Mauvais partenaire... mauvais jeu… mauvaise guerre.

Au nom du mal pur…
Laissez nous la paix !
Sur ce terrain de guerre qui semble vous réjouir… varier vos partenaires.
Comme pour l’amour… rien ne vaut le renouvellement.
Des pays voisins vous lorgnent du regard… vous draguent.
Profitez de votre chance.
Ailleurs…

Au nom de notre passé et du vôtre…
Au nom de la décence et de l’homme…
Le temps du divorce est arrivé.
Prenez votre chemin et laissez nous prendre le nôtre.

Au nom du mal…
Au nom de la jouissance immense dans la destruction…
Démolissez d’autres lieux… abattez d’autres terres.
Ou faites vous psychanalyser.

Nous… les enfants du camp opposé…
Nous … les libanais ne voulons plus reconstruire…
Ni raccommoder… ni réparer… ni guérir.
On en a marre… de vous.

Le droit de vieillir

Je demande le droit de vieillir à nos villes… nos souvenirs et nos enfants.
Je réclame moisissure et rouille sur nos bâtiments… nos esprits et nos visions.
Je revendique la mémoire des années suant sur nos murs et le long de nos façades.
Je défends un passé conjugué au futur.

J’exige de vivre notre histoire… notre présent et notre avenir.

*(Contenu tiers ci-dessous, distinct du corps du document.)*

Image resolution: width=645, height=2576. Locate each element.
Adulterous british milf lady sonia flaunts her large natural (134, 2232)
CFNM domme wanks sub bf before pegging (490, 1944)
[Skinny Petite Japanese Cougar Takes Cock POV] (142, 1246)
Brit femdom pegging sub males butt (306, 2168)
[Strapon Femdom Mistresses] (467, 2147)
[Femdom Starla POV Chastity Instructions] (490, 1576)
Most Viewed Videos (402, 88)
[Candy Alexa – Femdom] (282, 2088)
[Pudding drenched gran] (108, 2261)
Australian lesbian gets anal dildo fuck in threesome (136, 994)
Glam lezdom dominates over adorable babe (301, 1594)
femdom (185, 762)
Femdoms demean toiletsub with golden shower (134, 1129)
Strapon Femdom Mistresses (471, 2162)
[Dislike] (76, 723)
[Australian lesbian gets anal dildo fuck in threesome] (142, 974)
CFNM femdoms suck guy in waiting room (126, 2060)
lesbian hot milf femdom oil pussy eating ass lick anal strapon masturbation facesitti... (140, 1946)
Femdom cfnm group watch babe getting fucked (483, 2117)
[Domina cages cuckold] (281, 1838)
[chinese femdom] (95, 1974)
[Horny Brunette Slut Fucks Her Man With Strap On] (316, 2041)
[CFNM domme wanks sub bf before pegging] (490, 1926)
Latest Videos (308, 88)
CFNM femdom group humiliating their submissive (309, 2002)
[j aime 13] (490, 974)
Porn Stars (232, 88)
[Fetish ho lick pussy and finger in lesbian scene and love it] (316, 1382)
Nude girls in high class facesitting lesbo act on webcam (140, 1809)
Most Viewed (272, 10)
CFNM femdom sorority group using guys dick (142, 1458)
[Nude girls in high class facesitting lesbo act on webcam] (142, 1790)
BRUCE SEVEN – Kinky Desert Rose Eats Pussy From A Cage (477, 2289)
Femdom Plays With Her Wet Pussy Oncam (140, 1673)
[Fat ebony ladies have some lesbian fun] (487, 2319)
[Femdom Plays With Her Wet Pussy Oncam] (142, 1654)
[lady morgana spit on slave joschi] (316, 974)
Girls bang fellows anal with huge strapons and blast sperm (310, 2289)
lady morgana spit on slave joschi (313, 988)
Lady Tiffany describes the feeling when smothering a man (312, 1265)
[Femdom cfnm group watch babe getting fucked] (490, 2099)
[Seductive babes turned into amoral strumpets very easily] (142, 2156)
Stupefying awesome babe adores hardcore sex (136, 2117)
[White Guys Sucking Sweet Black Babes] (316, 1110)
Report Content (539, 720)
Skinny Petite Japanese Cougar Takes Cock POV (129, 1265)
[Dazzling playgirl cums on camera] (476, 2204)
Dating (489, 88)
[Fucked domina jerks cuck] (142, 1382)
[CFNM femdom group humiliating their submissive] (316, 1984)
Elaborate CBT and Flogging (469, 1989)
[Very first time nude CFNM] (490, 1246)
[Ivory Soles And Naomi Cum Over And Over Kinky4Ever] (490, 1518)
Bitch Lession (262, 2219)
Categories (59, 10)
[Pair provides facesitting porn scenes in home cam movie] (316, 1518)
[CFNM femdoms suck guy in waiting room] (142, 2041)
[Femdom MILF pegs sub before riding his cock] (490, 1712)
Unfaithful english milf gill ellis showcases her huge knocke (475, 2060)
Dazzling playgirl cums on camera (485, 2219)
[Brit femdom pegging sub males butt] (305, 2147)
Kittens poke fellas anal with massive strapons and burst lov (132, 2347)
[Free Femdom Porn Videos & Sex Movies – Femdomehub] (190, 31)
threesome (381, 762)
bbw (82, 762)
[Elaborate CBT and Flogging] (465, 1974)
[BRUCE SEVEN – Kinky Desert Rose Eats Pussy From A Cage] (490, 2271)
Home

Je ne veux plus renouveler ma maison… ma carrière et mes routes.
Je veux un jardin où les fleurs ont le temps de grandir…
où le mur de fond puisse se revêtir de lauriers.
Je veux pouvoir oublier… dépasser la guerre et continuer d’exister.
Je veux classer mes souvenirs… et non pas les anéantir.

Je veux un quotidien vécu de joies et de malheurs bêtes… insignifiants et superficiels.
Je veux que mes problèmes ne soient pas à l’échelle du Moyen-Orient… et de la vision américaine de remodeler le monde.
Je veux pouvoir décider de mon destin… et non pas trois quarts de la planète.
Je veux ma liberté… de circuler…
Mon droit de vieillir… et de mourir de décrépitude.
Je veux continuer à me battre au jour le jour pour une famille…un métier… une voiture et une carte de crédit.
Sans guerre… et sans peur.

Sunday, July 23, 2006

Introduction

Il y a le télégramme et il y a moi…
L’un ponctue ses phrases pas un stop…l’autre par trois points…
Ceci est le laps de temps nécessaire entre mon cerveau et ma main….
Et toute une logique de pensée entrecoupée de réflexions et de temps de pauses…parfois bonnes et souvent mauvaises.

Double nationalité

Avoir une double nationalité était une question d’honneur…
Voyages… l’humiliation des visas… les longues heures d’attente… les regards dégradants.
Une semaine de guerre et les choses changent de perspective.
Maintenant… une double nationalité est une question de survie.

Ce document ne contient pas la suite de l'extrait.